▶ _Challenge_: Copy out the lines of the listing below, from the line containing "Task: Click the Easy to use, portable cell" down to the line containing "I will 674,199.", with both of those lines included. Reproduce them character for character and leave out every other line.

** start **

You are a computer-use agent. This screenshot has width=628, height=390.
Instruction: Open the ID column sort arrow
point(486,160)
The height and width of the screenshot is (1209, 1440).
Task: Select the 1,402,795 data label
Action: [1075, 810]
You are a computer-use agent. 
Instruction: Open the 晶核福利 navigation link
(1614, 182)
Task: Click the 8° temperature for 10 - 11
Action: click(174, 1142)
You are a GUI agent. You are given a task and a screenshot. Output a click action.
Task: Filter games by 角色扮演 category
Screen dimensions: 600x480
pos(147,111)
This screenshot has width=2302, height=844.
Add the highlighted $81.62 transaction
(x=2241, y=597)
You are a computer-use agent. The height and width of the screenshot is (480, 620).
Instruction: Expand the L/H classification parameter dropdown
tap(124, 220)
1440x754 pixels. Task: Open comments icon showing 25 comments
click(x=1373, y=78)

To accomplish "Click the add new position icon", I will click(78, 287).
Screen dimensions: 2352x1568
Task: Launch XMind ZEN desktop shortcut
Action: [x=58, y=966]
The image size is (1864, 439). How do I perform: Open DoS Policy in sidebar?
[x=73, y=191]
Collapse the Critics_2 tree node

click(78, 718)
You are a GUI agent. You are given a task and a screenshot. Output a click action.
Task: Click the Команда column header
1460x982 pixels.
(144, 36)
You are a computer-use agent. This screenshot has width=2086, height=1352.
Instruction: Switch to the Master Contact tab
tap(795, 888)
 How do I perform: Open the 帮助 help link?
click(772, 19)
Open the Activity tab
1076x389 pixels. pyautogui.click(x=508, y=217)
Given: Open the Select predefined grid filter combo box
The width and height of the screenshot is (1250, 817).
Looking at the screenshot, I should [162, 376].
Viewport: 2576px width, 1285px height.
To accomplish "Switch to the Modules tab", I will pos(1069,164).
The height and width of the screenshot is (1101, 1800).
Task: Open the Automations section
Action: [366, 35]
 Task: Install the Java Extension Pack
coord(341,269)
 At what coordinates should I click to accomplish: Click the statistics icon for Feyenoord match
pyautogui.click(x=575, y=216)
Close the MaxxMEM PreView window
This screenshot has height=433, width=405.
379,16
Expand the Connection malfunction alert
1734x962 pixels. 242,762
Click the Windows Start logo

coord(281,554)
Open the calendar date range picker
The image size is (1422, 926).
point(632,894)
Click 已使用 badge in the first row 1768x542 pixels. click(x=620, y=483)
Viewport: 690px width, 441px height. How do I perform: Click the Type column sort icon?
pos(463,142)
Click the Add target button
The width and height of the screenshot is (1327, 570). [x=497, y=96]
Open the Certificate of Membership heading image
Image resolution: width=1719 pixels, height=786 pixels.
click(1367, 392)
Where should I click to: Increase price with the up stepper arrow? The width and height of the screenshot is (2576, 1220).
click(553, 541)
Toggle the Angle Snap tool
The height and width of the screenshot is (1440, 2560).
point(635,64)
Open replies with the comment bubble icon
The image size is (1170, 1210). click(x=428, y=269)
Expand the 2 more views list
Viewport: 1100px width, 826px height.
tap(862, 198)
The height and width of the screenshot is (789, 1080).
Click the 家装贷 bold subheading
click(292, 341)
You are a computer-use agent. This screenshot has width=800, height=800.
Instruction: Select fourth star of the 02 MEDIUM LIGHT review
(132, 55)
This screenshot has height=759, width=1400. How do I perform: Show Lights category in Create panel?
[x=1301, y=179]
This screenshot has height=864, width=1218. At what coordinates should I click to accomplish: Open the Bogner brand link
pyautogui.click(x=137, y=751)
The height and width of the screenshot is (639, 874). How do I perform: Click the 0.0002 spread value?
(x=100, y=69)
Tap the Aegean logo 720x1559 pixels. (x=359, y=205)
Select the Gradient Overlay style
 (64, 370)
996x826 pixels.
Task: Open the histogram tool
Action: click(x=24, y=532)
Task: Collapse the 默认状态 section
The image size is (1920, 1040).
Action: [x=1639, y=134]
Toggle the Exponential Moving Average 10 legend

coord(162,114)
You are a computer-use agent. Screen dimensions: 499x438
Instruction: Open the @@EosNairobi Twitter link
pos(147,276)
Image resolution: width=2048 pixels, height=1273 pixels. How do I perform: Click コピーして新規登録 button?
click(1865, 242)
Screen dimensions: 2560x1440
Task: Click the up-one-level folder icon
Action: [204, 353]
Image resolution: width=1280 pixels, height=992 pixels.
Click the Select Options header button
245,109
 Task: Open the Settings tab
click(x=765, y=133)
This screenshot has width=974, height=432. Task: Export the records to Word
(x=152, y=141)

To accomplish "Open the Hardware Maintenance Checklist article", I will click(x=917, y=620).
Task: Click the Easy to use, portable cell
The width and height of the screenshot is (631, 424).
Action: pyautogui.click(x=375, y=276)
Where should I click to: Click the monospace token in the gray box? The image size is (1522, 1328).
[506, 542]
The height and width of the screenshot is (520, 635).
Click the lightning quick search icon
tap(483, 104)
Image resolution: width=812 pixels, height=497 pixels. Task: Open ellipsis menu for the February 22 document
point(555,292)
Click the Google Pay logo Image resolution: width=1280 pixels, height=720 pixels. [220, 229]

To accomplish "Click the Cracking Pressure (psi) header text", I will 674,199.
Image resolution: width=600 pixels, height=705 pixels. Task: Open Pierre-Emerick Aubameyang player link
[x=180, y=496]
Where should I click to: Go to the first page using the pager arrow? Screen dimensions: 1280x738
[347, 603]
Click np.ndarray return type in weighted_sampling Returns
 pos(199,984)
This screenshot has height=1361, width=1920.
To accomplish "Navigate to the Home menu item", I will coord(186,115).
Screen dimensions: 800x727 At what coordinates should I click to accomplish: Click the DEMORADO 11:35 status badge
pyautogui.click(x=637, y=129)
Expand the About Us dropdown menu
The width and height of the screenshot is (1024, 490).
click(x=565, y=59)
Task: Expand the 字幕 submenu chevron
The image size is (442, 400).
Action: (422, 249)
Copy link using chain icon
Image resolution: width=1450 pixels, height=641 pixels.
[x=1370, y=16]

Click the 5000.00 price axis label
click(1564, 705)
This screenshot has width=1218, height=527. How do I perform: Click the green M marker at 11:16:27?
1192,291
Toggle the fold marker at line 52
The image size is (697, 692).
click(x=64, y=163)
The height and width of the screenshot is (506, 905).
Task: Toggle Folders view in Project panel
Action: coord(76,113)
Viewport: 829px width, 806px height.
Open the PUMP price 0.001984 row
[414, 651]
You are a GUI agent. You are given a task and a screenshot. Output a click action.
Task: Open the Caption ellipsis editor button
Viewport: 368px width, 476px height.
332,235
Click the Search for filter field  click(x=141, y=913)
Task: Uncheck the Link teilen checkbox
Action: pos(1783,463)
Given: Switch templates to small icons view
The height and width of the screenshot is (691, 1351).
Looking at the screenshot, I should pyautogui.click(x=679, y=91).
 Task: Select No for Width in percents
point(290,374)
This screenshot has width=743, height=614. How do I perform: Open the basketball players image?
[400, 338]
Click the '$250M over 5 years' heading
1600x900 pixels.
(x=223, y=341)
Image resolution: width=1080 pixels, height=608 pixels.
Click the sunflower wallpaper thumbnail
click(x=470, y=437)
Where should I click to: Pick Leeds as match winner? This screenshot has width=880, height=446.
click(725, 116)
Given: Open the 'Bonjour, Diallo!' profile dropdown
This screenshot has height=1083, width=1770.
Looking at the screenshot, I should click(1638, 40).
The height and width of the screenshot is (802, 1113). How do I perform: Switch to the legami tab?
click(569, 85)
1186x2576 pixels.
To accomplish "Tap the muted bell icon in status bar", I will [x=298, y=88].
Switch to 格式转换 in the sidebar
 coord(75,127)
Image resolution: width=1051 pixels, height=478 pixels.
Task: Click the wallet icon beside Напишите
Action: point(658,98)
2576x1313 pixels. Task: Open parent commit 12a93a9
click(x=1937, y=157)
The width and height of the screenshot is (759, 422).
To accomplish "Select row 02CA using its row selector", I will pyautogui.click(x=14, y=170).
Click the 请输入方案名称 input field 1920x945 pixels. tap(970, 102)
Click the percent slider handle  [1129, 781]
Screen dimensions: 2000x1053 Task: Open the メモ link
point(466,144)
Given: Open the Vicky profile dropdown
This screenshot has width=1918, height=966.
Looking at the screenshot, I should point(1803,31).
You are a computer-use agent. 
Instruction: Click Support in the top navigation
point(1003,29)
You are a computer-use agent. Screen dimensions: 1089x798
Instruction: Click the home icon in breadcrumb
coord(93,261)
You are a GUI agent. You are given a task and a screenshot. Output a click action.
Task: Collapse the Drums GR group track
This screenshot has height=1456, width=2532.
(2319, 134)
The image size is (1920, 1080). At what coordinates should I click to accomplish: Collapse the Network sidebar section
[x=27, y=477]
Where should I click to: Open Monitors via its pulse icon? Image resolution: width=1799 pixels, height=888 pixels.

** end **

▶ _Task answer_:
Task: Click the Easy to use, portable cell
The width and height of the screenshot is (631, 424).
Action: pyautogui.click(x=375, y=276)
Where should I click to: Click the monospace token in the gray box? The image size is (1522, 1328).
[506, 542]
The height and width of the screenshot is (520, 635).
Click the lightning quick search icon
tap(483, 104)
Image resolution: width=812 pixels, height=497 pixels. Task: Open ellipsis menu for the February 22 document
point(555,292)
Click the Google Pay logo Image resolution: width=1280 pixels, height=720 pixels. [220, 229]

To accomplish "Click the Cracking Pressure (psi) header text", I will 674,199.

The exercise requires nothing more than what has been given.